Extend the forum thread below, in which a poster asks whether it is irrational to be upset that a husband has not come home from a conference dinner, by writing what follows its final post.

» **DOCUMENT SEGMENT**:

>>>>

# am I being irrational?



## gemjo (Aug 24, 2012)

Just past a year to the day of D my H attempted to cheat with a colleague, I'm sitting here waiting for him to come home, or message me.

He's been at a conference in our home town, wisely said he wouldn't stay over in the hotel as other colleagues are doing.
I know he's had a stressful day, up talking in front of hundreds which he hates, and under normal circumstances would understand he would want to let his hair down afterward. But these are not normal circumstances.

He said he would be home after the meal which was 3 hours ago. I messaged him 2 hours ago and he hasn't even read that message, let alone replied to it.

I'm trying to be cool and rational but i'm starting to get annoyed that he hasn't looked at his phone. he is meant to be making things right.

I figure situations such as these can help or hinder our R, depending on how he conducts himself. If he'd stayed for the meal and come home, great....if he has meal and starts to get comfortable and starts to drink then he isn't coming home, or he'll need a taxi....none of which was the plan.

Why do I feel let down?...and why can he not use these situations to help me heal and to let me know he's thinking about how i might be feeling and come home as soon as possible.

Next week he has to go away over night, so this isn't going well!
Whats the chances his phone is out of battery?

Am i being irrational under the circumstances?


----------



## Hope1964 (Sep 26, 2011)

My hubby was out of town for 4 days just over a year past D day at a work conference or something, and he went out to a meal with the people he was with, and the exact same thing happened. I freaked on him because this meal took 4 bloody hours. I don't know what board I was on at the time, but I posted, and the consensus was unanimous that dinners like that DO take that long.

We're over two years out and the thought of him going on business trips still totally freaks me out. I actually hyperventilate.


----------



## So Sad Lady (Aug 31, 2012)

If you call his phone and it goes right to voicemail without a ring, it COULD be a dead battery.

However, if he was changing plans at all - one little bit - he should've called you. Even with a dead phone, I'm sure someone has one he could borrow. 

You're not being irrational, but for your own sake, don't let your imagination run away with you.....


----------



## Harken Banks (Jun 12, 2012)

Gemjo, let us know when and what you hear. In the meantime, breathe, relax, call or get together with a friend. Engage in a favorite pastime, read, whatever.

<<<<

» **RECORDED DATA**:
>>>>

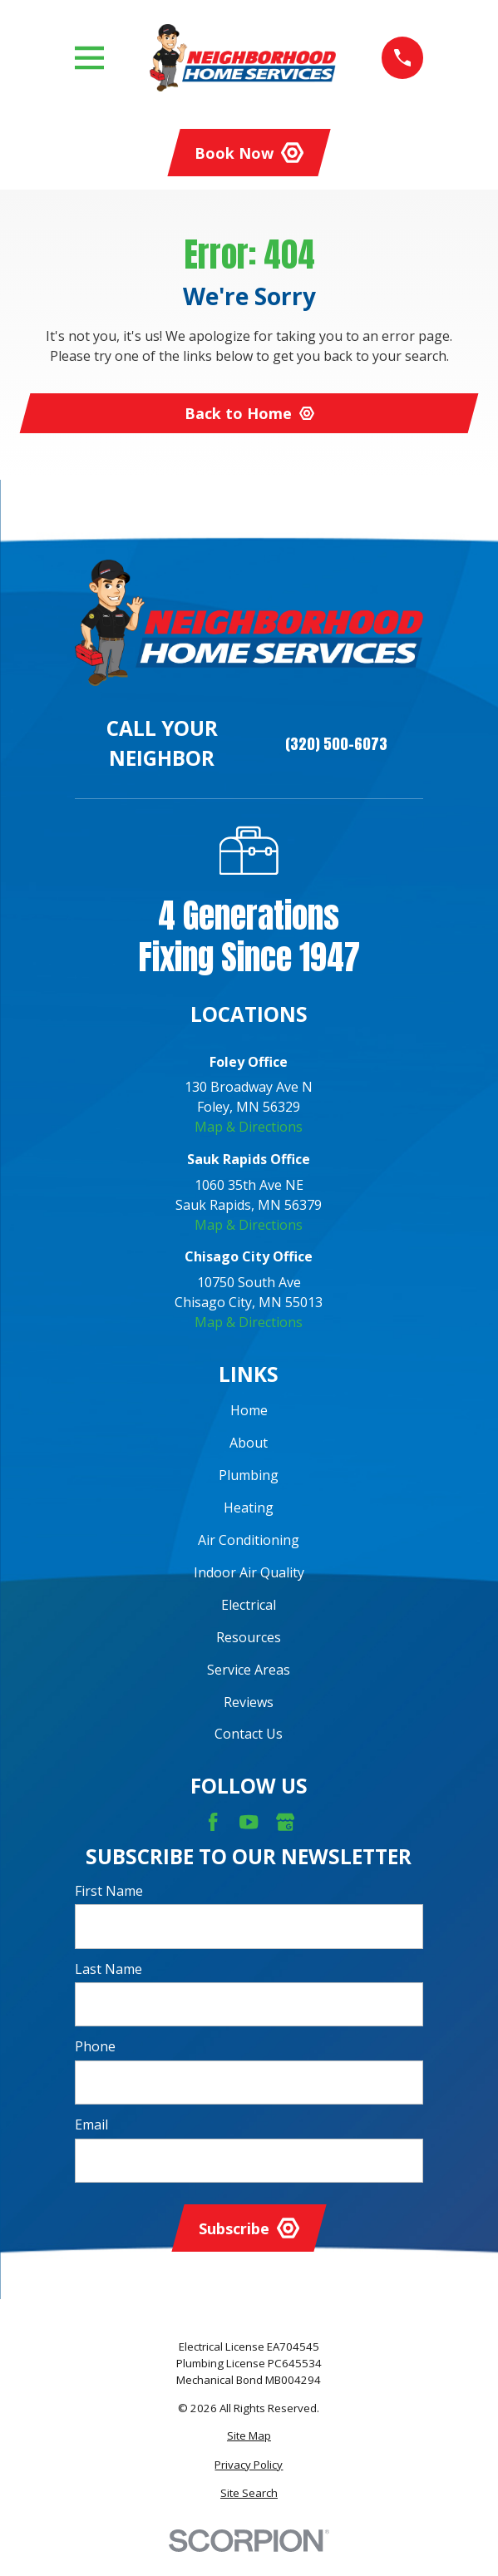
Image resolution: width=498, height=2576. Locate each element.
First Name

<<<<

» **ANSWER TO THIS PROBLEM**:
This is not a way of life. Yes, in context the lack of contact is inconsiderate, inexcusable. But you cannot allow yourself to be driven to distraction every time your spouse is away. Either he will behave in a manner befitting or he will not. And either way you will know. And knowing you will have clarity and that will make the rest easier.


----------



## So Sad Lady (Aug 31, 2012)

Yes, please do let us know what happened!


----------



## gemjo (Aug 24, 2012)

Thank you so much for your support.

I phoned his phone, it went to answer phone, he came home right after i posted my message here, almost ran through the door, sober, worried and said he'd been thinking about me and the fact he couldn't contact me. He made his excuses and left the venue.

He showed me his phone, it ran out of power 3 hours earlier. I think he is realising the importance of the contact when he's away from me.

I told him the phone battery is a problem, as i'm not psychic i don't know he's on his way home. So this needs sorting out.

Next week he's away for the night, so I can only watch and wait and hope he keeps doing the right thing.

I know he's trying really hard to keep me sane, and he knows this is all his doing and his fault i feel so irrational. He seems to be trying hard to help me feel safe.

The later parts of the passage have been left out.